▶ [DOCUMENT TEXT]:
>>>
He was supposed to go back after his mouth healed and get the rest of them cleaned and get some fillings but he didn't. Then I got laid off from my job and we couldn't afford to. I have to beg him to brush his teeth if he ever does. He has hair down to the middle of his back and he says he is too tired to brush it every night. I try to brush it sometimes but I've been working evening shift and don't get home in time to.

Sometimes I think he just dosen't care.


----------



## dcrim (Oct 1, 2008)

I got to wonder...why did you marry Dan?!? Settling? Were you/he actually in love? Did none of his traits show up while you were dating? How could you have dated a man that didn't brush his teeth? yuck!


----------



## Amplexor (Feb 13, 2008)

As I always recommend people need to end one relationship before the start a new one. That gives you a better opportunity to see clearly. The situation you are in now sounds horrid. Personal with me, I can’t stand to be around people with bad hygiene. The same with messy houses. While you feel you are still in love with Joe could it be that he simply represents a better option then where you are now? You and Joe split for a reason and it sounds as if it was pretty ugly. After the initial euphoria fades will you be back into the same mode. Try to fix your marriage first and if that can’t work out divorce and take some time before you jump into something else. Good luck.


----------



## H8M32DAY (Oct 16, 2008)

Dan was a lot cleaner when we were dating than before we got married. When we'd go out he'd clean up and look nice. That's another thing, he dosen't want to take me out anymore either. He says he'll take me bowling or out to dinner, then it never happens. Also when we first married his mom didn't live with us and I had better control of the house. It has gone all to heck since she moved back and brought the messiness out in both of them

With Joe, he was 17 when we got married. He didn't take it as serious as I did. He has since been married and divorced to what he calls a "psycho". Joe told me he didn't know how good he had it with someone who cares for and respects him. He also said he misses how clean I was and has taken after me in cleaning and organization. He has also gone to counseling on how to stay married and treat poeple.
<<<
▶ [RECORDED DATA]:
>>>
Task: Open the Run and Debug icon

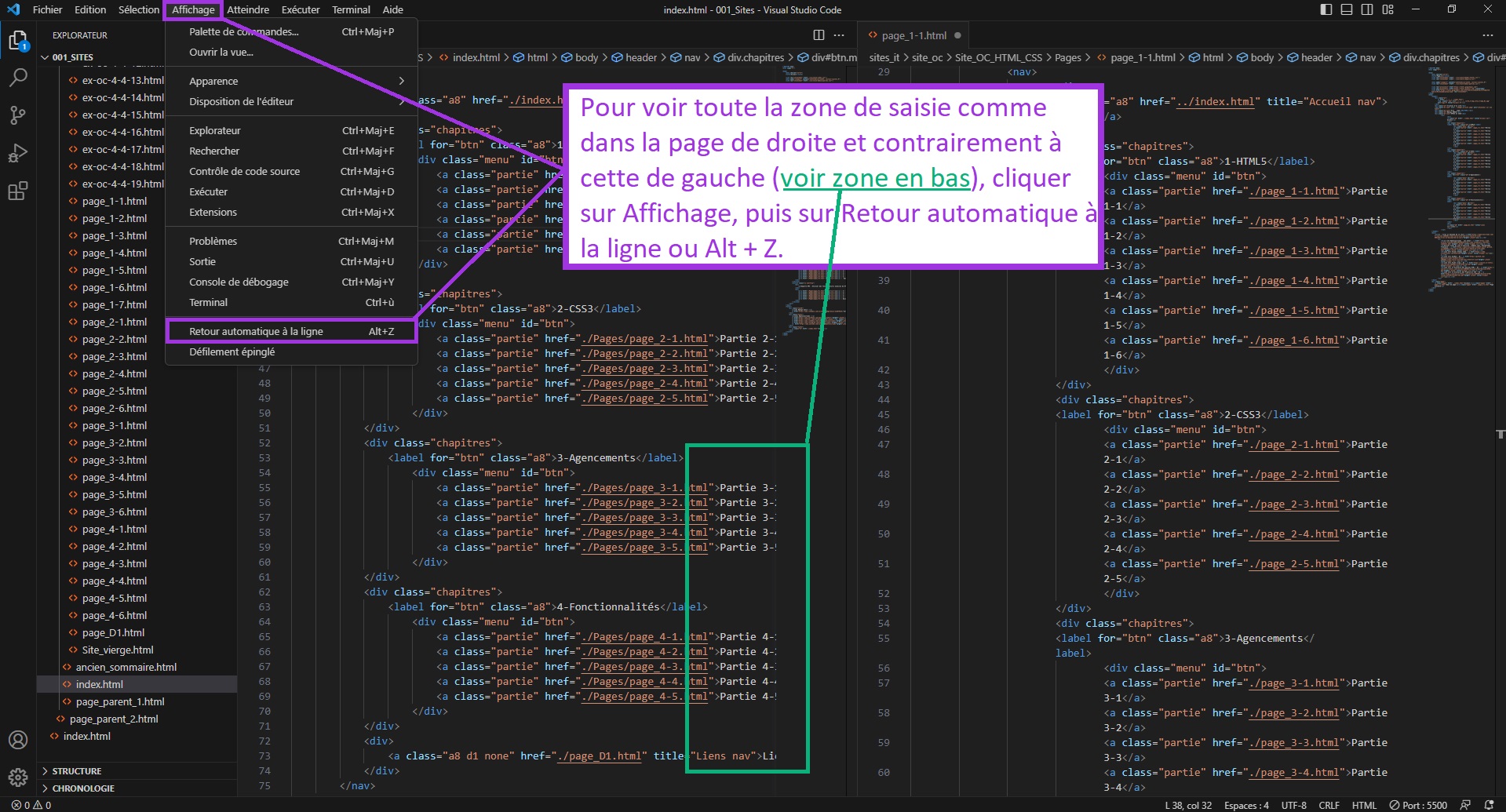Action: (x=18, y=153)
<<<
▶ [COMPLETE THE FOLLOWING]:
1. Answer these about the forum thread on a troubled marriage:
(a) What happened to the writer's job that kept Dan from getting the rest of his teeth cleaned?
(b) According to Amplexor's post, what do people need to end before starting a new one?
(c) How old was Joe when he and the writer got married?
2. Pick up the forum thread on a troubled marriage after its last sentence and keep writing.

▶ [ANSWERS PROVIDED]:
1.
(a) The writer got laid off.
(b) One relationship.
(c) 17.

2.
----------



## happy as a clam (Jan 5, 2014)

Personally, I really don't think you should be with Dan OR Joe.

Dan sounds absolutely gross to live with (poor hygiene, bad teeth, messy house, and his mother living there too!). And what's to stop Joe from telling you he hates you again two years from now, like last time?

Whatever you decide, you should take your time about it. If you ditch Dan and go back to Joe, date him for a good long while before you jump back into marriage.


----------



## Ikaika (Apr 23, 2012)

http://youtu.be/_-T_v2LDXCM


----------



## pidge70 (Jan 17, 2011)

happy as a clam said:


> Personally, I really don't think you should be with Dan OR Joe.
> 
> Dan sounds absolutely gross to live with (poor hygiene, bad teeth, messy house, and his mother living there too!). And what's to stop Joe from telling you he hates you again two years from now, like last time?
> 
> Whatever you decide, you should take your time about it. If you ditch Dan and go back to Joe, date him for a good long while before you jump back into marriage.


Happy, this thread is 6yrs old.
_Posted via Mobile Device_


----------



## manfromlamancha (Jul 4, 2013)

Forget Joe - he once said he hated you and that is a pretty strong word to use on a wife! What was that about ? Could happen again.

Drop Dan - seems you got tricked into marrying him and he certainly isn't ideal for you.

Go out and start again and get a lot cleverer at picking men and the right man!


----------



## Rayloveshiswife (Sep 25, 2013)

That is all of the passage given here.